Vom ganz rechten Rand erhielt Netanyahu hingegen Zustimmung. Israels Sicherheitsminister Itamar Ben-Gvir beglückwünschte Netanyahu zu Gallants Entlassung. Die Auffassungen des Verteidigungsministers seien ein Hindernis auf dem Weg zum totalen Sieg gewesen.
Nicht Gallants erste Entlassung
Die Entlassung des erfahrenen Militärs Gallant ist ein grosses Risiko für Netanyahu. Nicht nur wegen des inneren und aussenpolitischen Drucks, der folgen wird. Sondern auch, weil auf Gallant mit Israel Katz nun ein Mann folgt, der in der Vergangenheit weniger mit militärischer Sachkenntnis, sondern mit schrillen Tönen und absoluter Loyalität zu Netanyahu in Erscheinung trat.

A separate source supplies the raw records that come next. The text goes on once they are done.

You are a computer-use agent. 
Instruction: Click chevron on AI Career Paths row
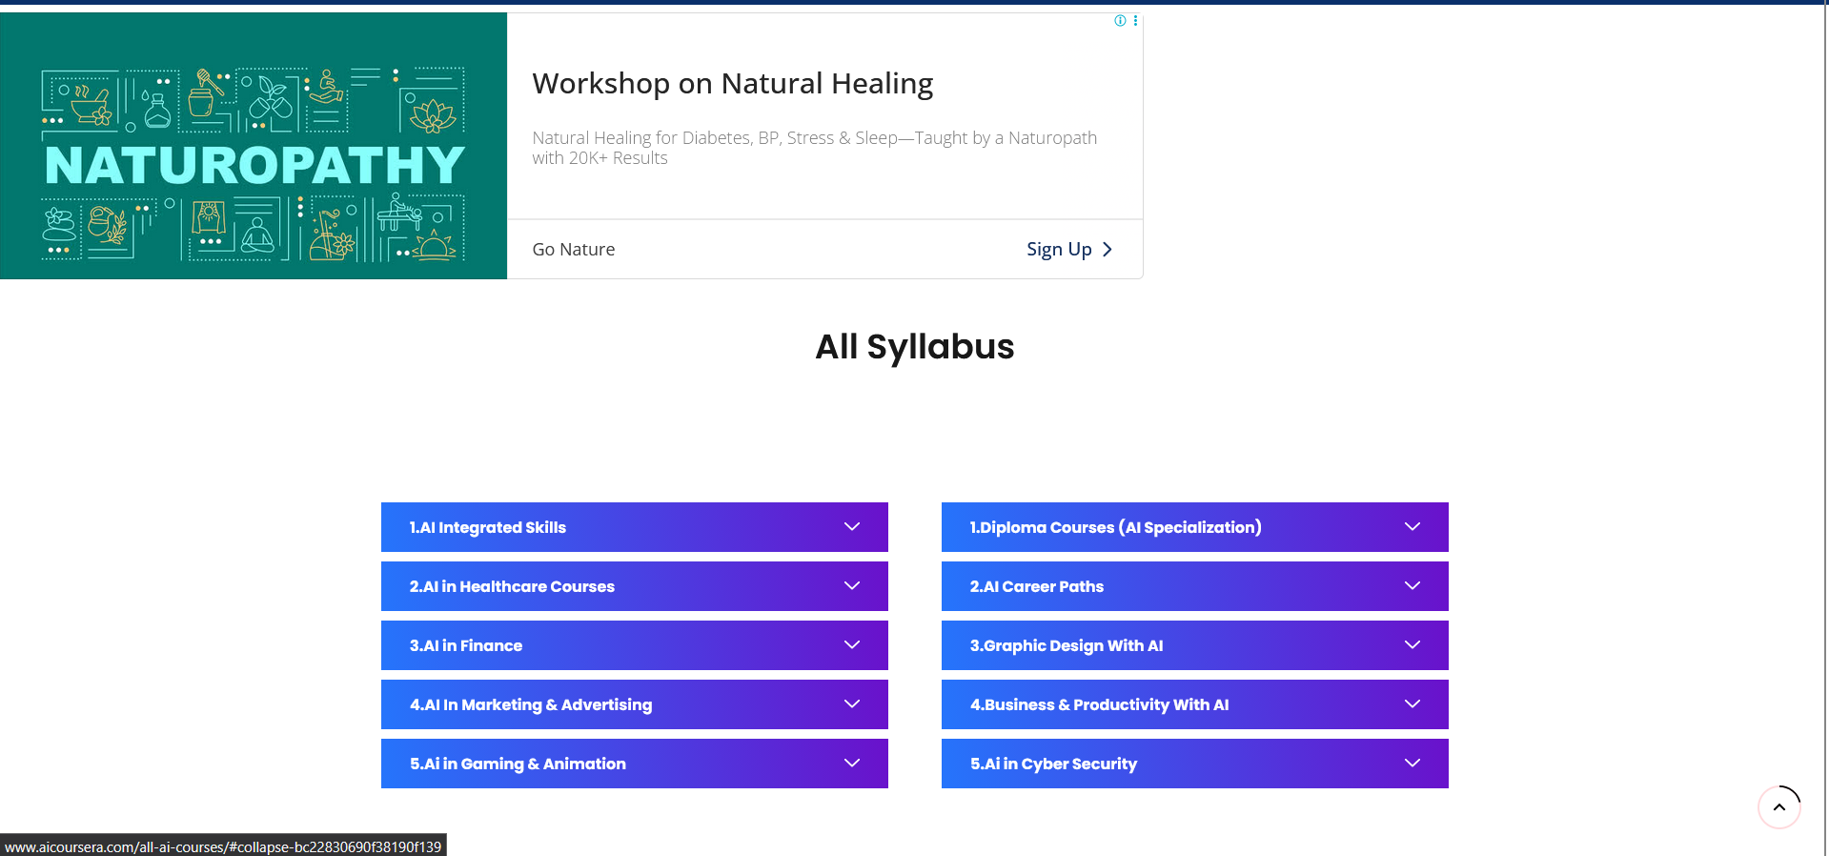(1412, 586)
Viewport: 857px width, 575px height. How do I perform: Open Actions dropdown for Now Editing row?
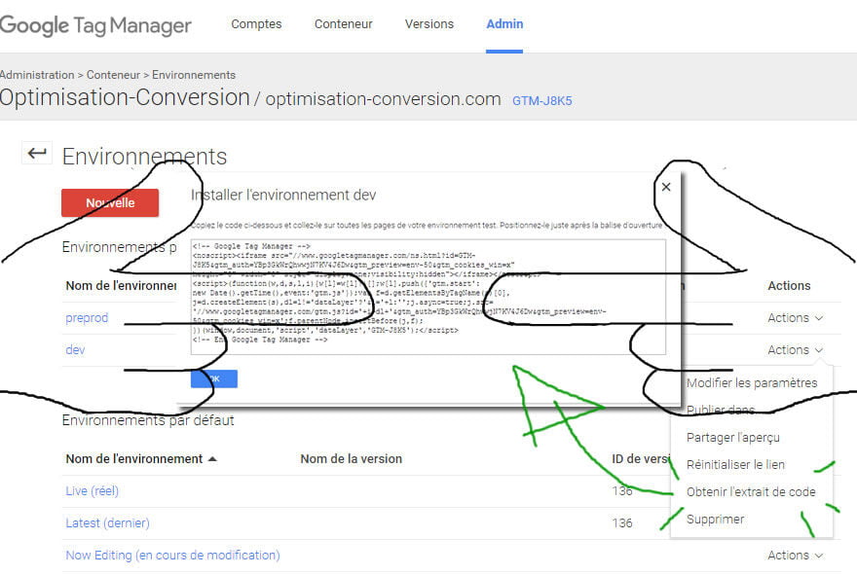pyautogui.click(x=795, y=555)
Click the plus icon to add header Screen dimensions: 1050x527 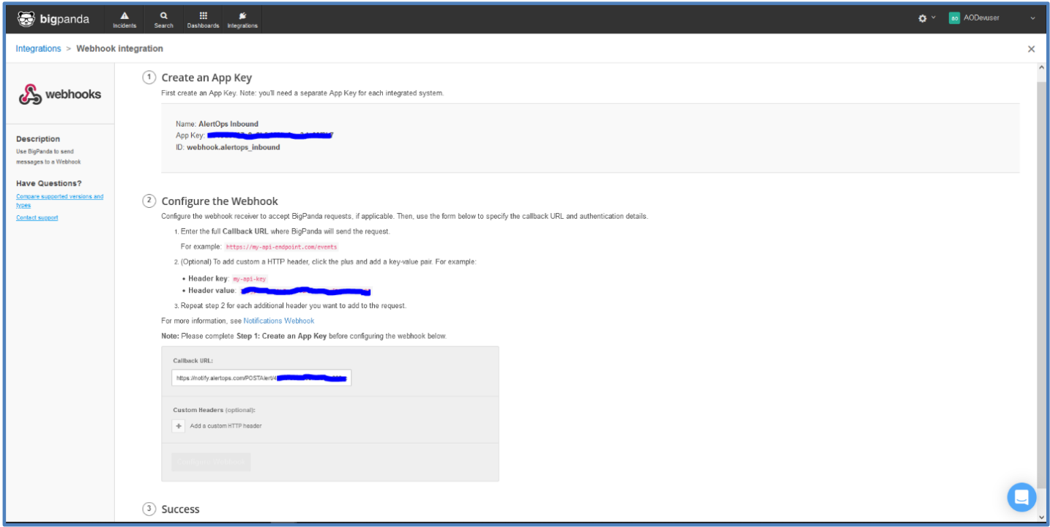pyautogui.click(x=179, y=426)
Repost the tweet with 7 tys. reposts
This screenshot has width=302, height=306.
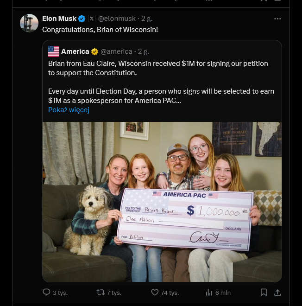(100, 293)
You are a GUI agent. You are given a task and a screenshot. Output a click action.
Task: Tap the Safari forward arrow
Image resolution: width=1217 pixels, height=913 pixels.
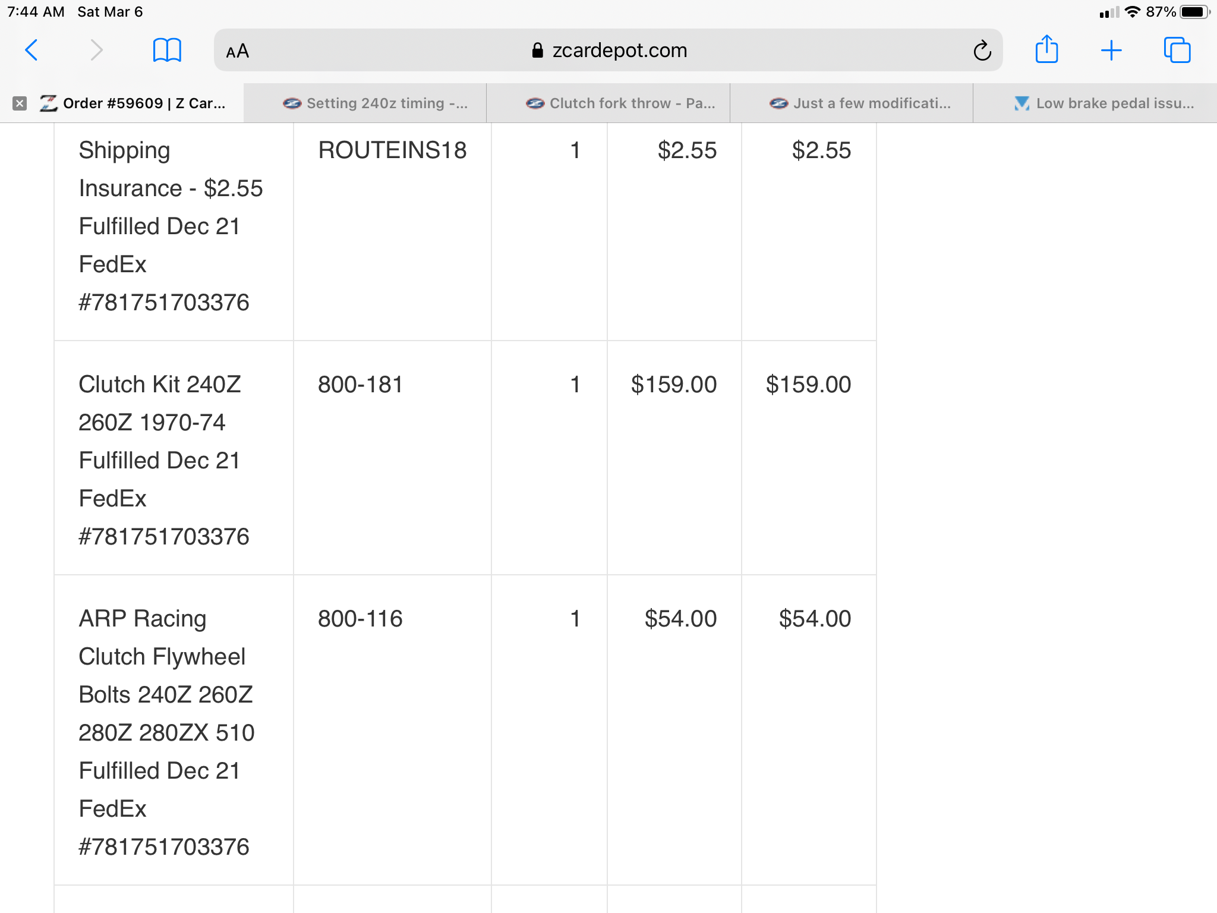point(96,51)
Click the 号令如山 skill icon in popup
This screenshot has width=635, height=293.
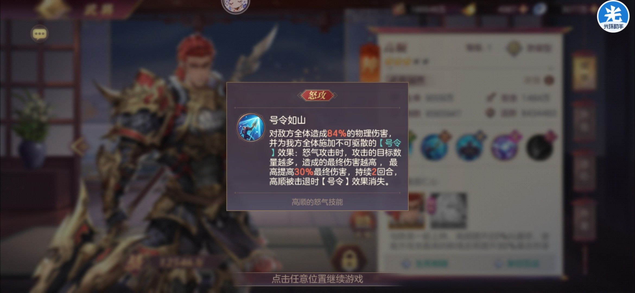pos(251,128)
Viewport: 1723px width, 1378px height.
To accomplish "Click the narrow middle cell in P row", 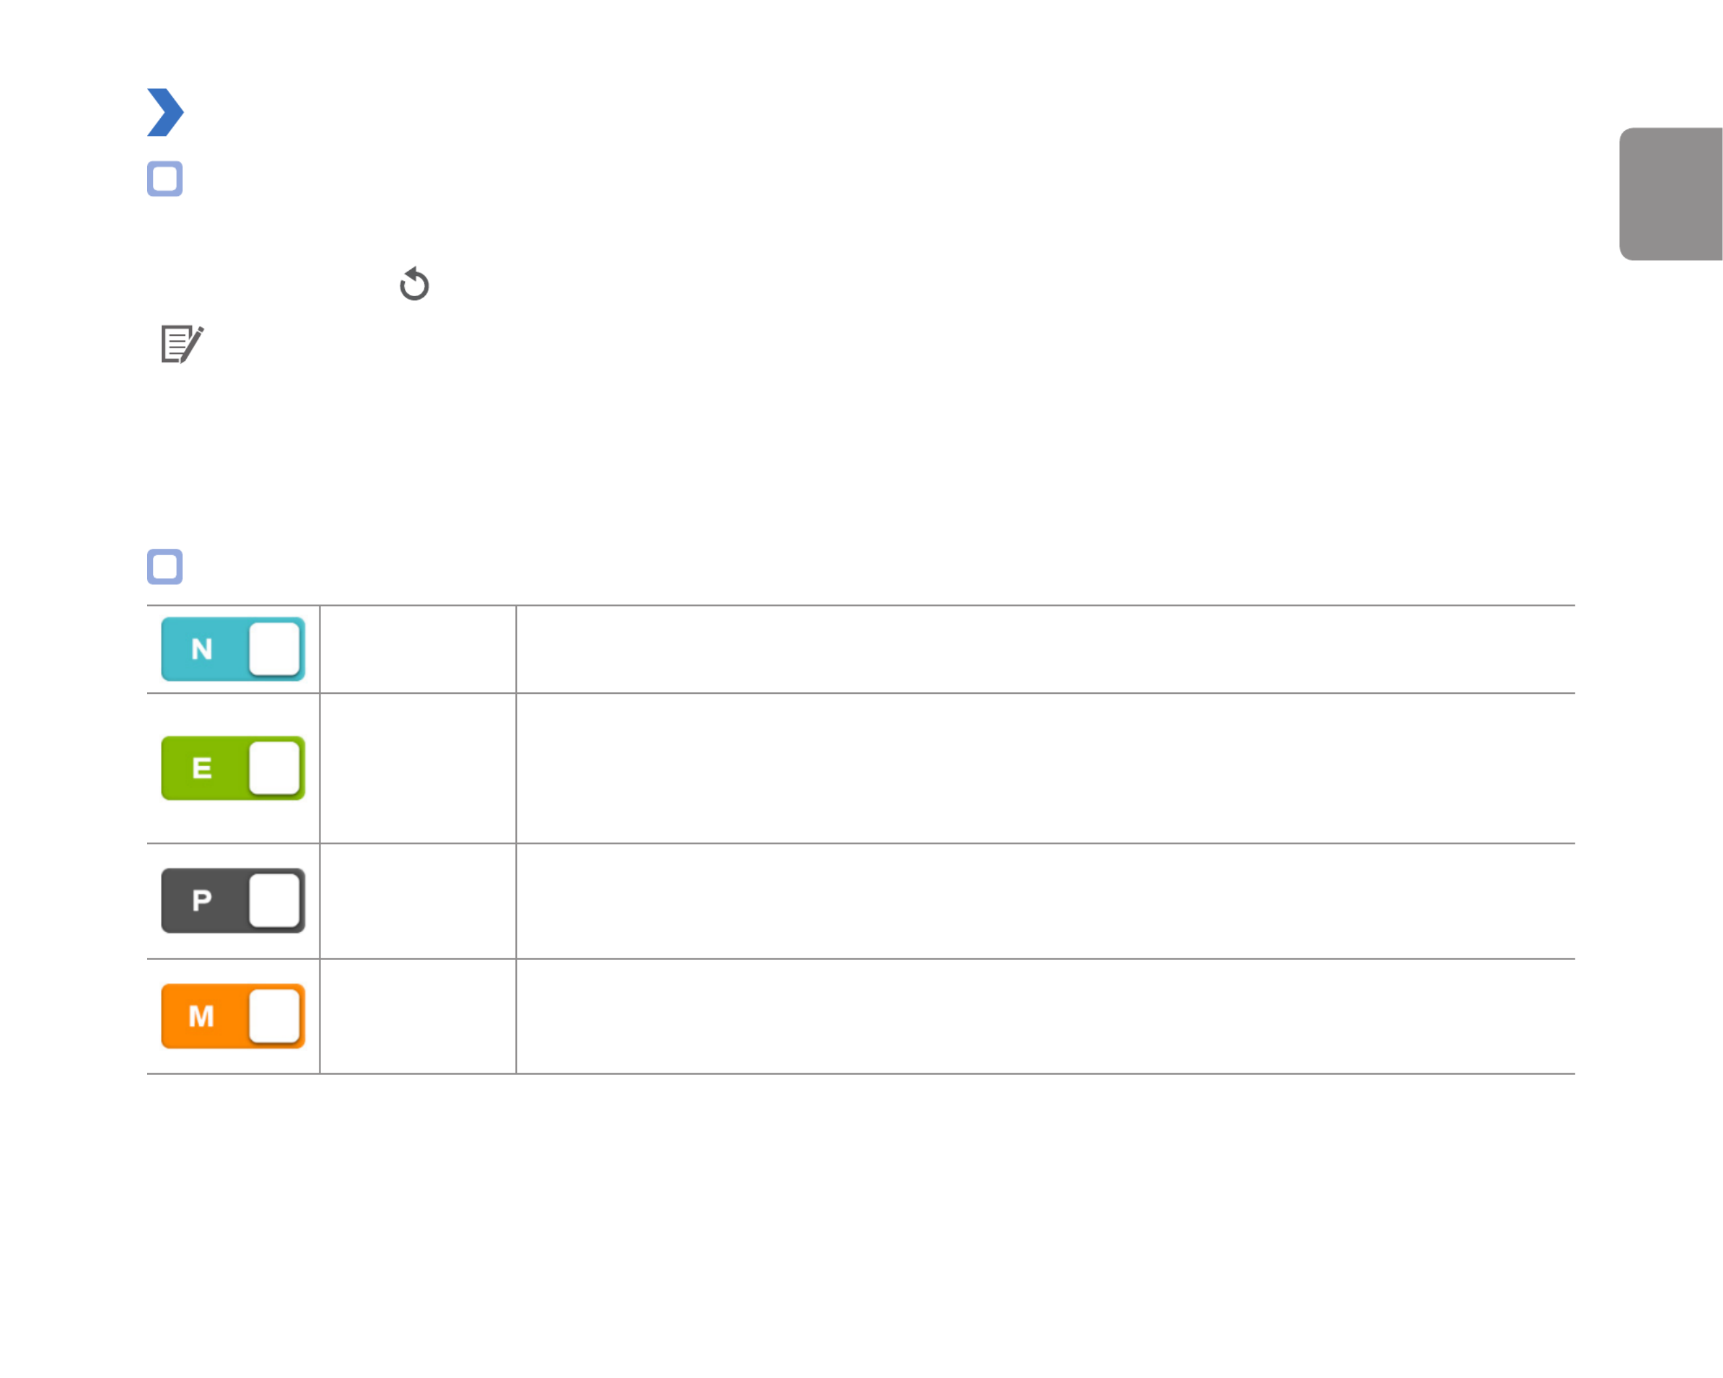I will coord(418,901).
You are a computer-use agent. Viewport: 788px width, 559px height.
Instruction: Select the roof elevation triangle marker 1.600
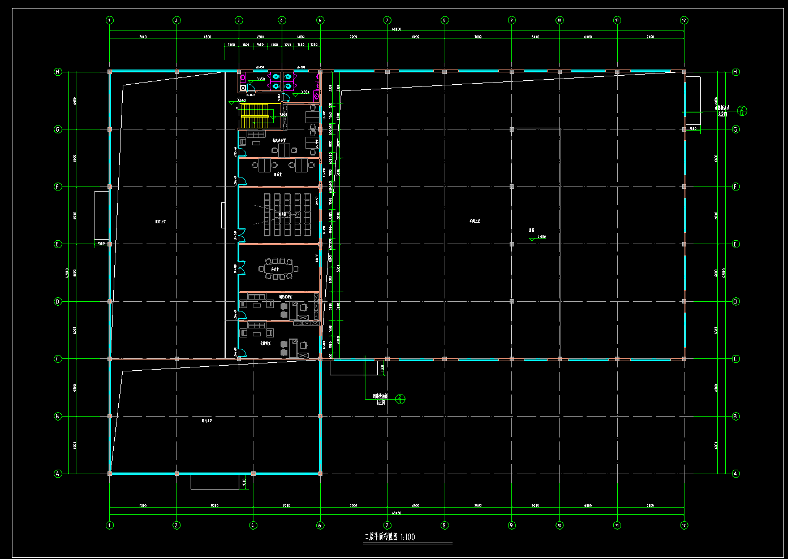point(532,240)
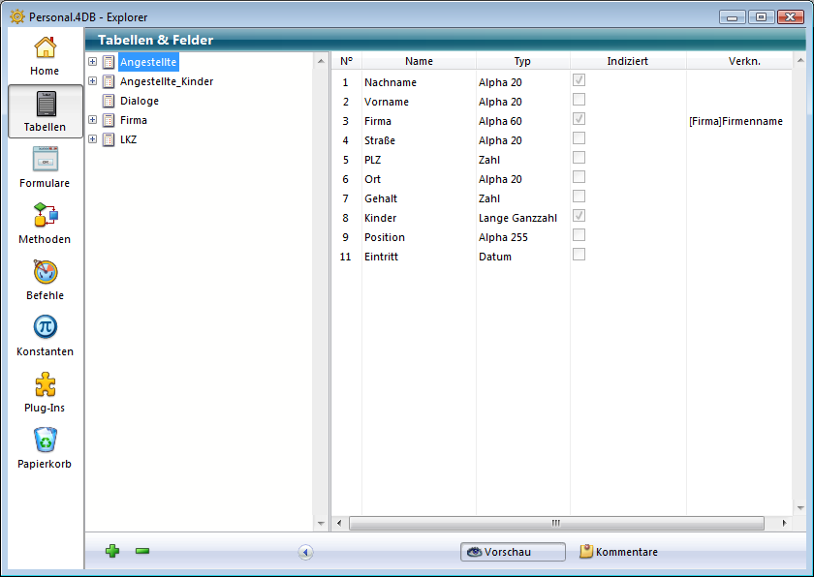Select the Formulare sidebar icon
The height and width of the screenshot is (577, 814).
45,167
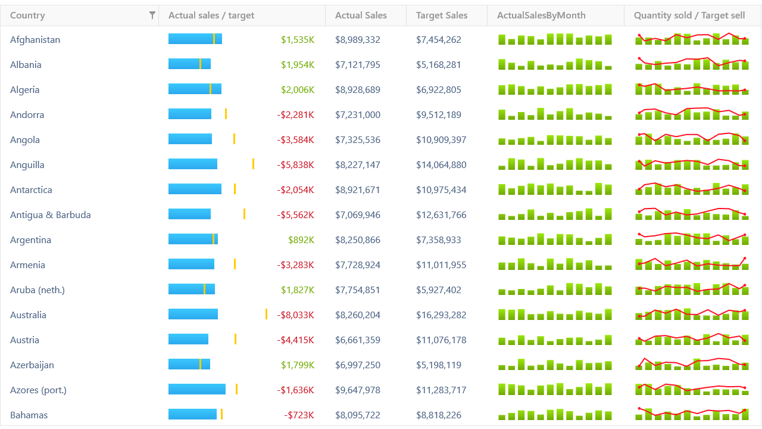Click the Bahamas quantity sold sparkline
This screenshot has width=762, height=429.
[692, 414]
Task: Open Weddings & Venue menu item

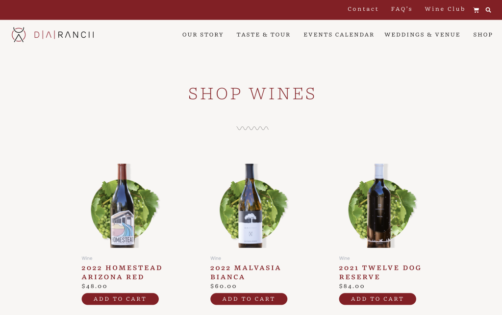Action: coord(422,35)
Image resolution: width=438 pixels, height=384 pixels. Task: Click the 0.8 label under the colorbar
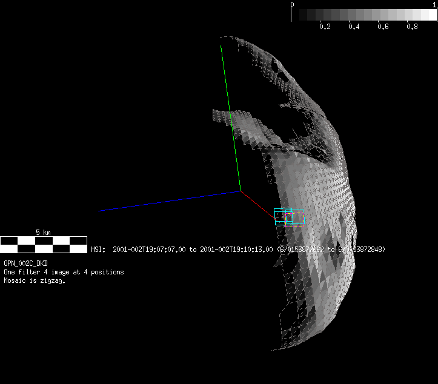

Eine letzte Chance hat Gallant noch: Er könnte auf die Rückkehr des Momentums aus dem vergangenen Jahr hoffen. Auf dem Höhepunkt der sogenannten Justizreform in Israel hatte sich der Verteidigungsminister ebenfalls gegen Netanyahu gestellt – und dieser hatte ihn schon einmal entlassen. Im März 2023 kündigte Netanyahu die Entlassung an, was Massenproteste zur Folge hatte.
Einige Tage später musste Netanyahu zurückkrebsen, und Gallant blieb bis heute auf seinem Posten. Ob er sein politisches Ende noch einmal abwenden kann, ist allerdings fraglich. Denn die Proteste sitzt Netanyahu bereits seit knapp einem Jahr aus – und innerhalb der Regierung ist er nun noch unangefochtener als zuvor.